Album review: Chucho Valdes & the Afro-Cuban Messengers' 'Chucho's Steps'

  Enlarge Photo    
Friday, October 29, 2010

"Chucho's Steps," the latest release from Cuban pianist, composer and bandleader Chucho Valdes, is a keyboard tour de force, but that's not exactly news when it comes to the 69-year-old Grammy winner. What sets this album apart is the colorful path he has mapped out for his sextet (plus chorus), a seasoned, fiery ensemble inspired by the legacies of Horace Silver and Art Blakey, among others.

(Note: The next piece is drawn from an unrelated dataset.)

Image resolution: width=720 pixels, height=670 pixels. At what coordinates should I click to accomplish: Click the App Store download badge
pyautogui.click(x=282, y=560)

A surging hard-bop thrust isn't always required. Instead, the album finds the maestro celebrating several of his favorite things with percussive authority and invention. He alludes to the Great American Songbook long enough to ingeniously salute Cole Porter and George Gershwin ("Begin to Be Good"); pays homage to the Marsalis family and its Crescent City brethren with the vibrantly evocative "New Orleans"; fashions expansive tributes to Joe Zawinul ("Zawinul's Mambo") and John Coltrane ("Chucho's Steps," which references the saxophonist's signature piece, "Giant Steps"); and taps into both the folkloric and spiritual essence of Latin music on "Danzon" and "Yansa."

He's in spirited company with saxophonist Carlos Miyares Hernandez and trumpeter ReynaldoMelian Alvarez. But Valdes is the commanding presence, and his delight in acknowledging some of his passions is as unmistakable as it is compelling.